Wells Fargo has a dilemma: it wants to pay back the government for the $25 billion in bailout money it took, but doing so while retaining its Tier 1 capital-asset ratio would require raising new equity, diluting its stock's value for its current shareholders. As a result, it may seek to pay back the bailout over the next few years through putting a portion of its profit towards its tab. Doing so, however, would require it to pay a hefty preferred dividend to the U.S. government each year. The New York Times' DealBook broke down this problem yesterday. It considers one solution, but there might be a better one.
After analyzing the problem, the Times suggests:
That's because selling new common stock and being shareholder-friendly are not entirely mutually exclusive.
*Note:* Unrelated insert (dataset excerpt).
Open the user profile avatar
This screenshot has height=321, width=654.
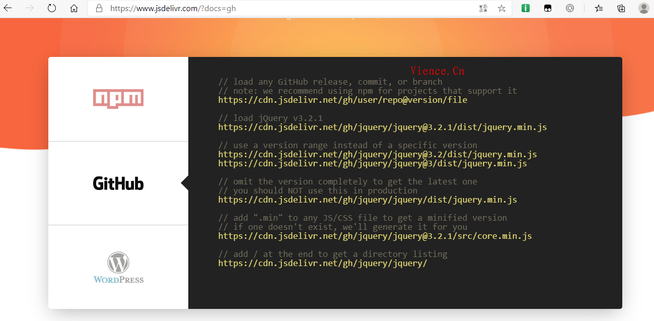[643, 8]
Paying back the relief funds would extinguish $1.25 billion a year in post-tax dividends, freeing up earnings for common shareholders. Wells could issue up to $8.8 billion in stock without reducing the earnings per share available to current holders, according to JPMorgan.
The Times then says it could repay the rest with its existing capital cushion. That, however, would still give it a Tier 1 capital-asset ratio below some of its peers, like JP Morgan and U.S. Bankcorp. So I'm not sure if this option necessarily works. I highly doubt in a climate like this Wells wants to look riskier than its competitors.
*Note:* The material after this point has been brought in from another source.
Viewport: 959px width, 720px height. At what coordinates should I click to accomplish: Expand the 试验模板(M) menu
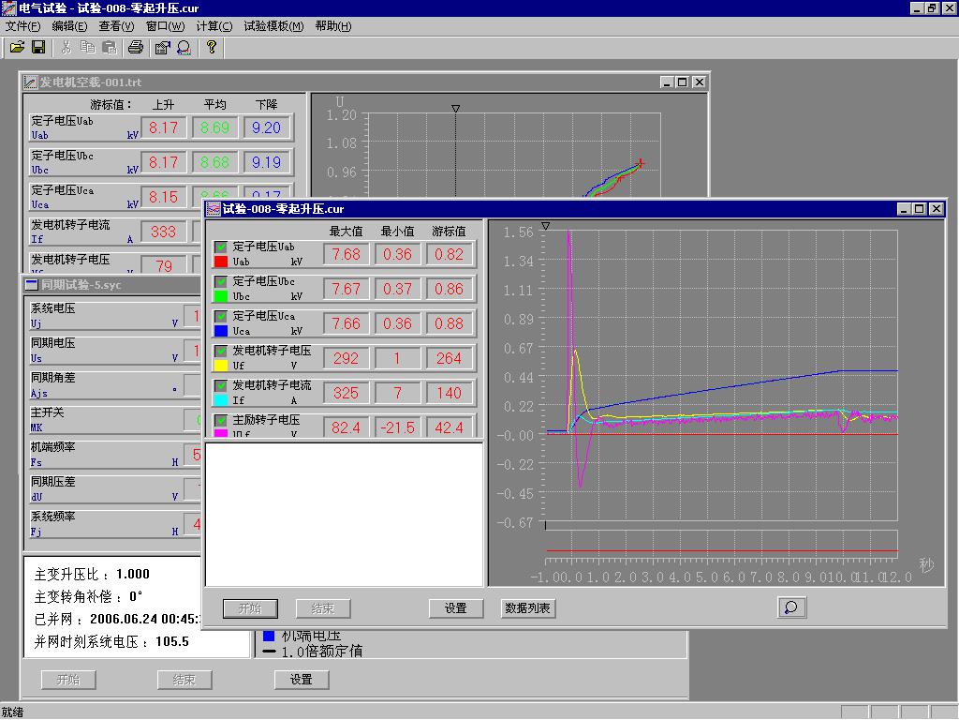tap(273, 26)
But let's think about this problem from a shareholder perspective. Assuming it takes two years to accumulate enough earnings to pay back the bailout, that's in the ballpark of $1.875 billion in post-tax dividends it would have to pay the government -- if it pays back half each year. If it takes longer than two years, obviously that payout to the government grows. As a shareholder, I'd be pretty annoyed that money is going to Uncle Sam instead of the firm's growth or private shareholders.
So why not do this: raise the capital in the private market and dilute the current shares, but in doing so, make a commitment to repurchase those shares over whatever period -- say two years -- it would have taken to repay the bailout. By making this commitment Wells would provide current investors reassurance that their value will not be lost in the long run. In fact, the value of the firm would ultimately be higher, because it would not have to pay the 5% dividend to the U.S. government, but could instead pay a 3.5% dividend to common shareholders on that new equity (its 5-year average dividend yield). That would save the firm $562 million over those two years. And at the end, it would repurchase the shares anyway, as planned.
The numbers are likely a little more complex than this, as I'm trying to simplify matters. But the idea should be clear enough -- Wells shouldn't continue paying the government money that could to its shareholders. Instead, it should just allow its equity to be temporarily diluted, while giving current shareholders some public reassurance that it intends to use earnings to aggressively repurchase those shares. In the long run, current shareholders should applaud such a plan because it would save Wells money and get it out from under Uncle Sam's thumb.